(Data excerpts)
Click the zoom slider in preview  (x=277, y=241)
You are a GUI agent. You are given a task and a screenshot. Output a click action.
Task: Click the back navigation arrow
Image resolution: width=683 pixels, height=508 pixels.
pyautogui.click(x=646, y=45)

### The task
The answer should be the entries, given again without a single difference.

### Written response
Click the zoom slider in preview  (x=277, y=241)
You are a GUI agent. You are given a task and a screenshot. Output a click action.
Task: Click the back navigation arrow
Image resolution: width=683 pixels, height=508 pixels.
pyautogui.click(x=646, y=45)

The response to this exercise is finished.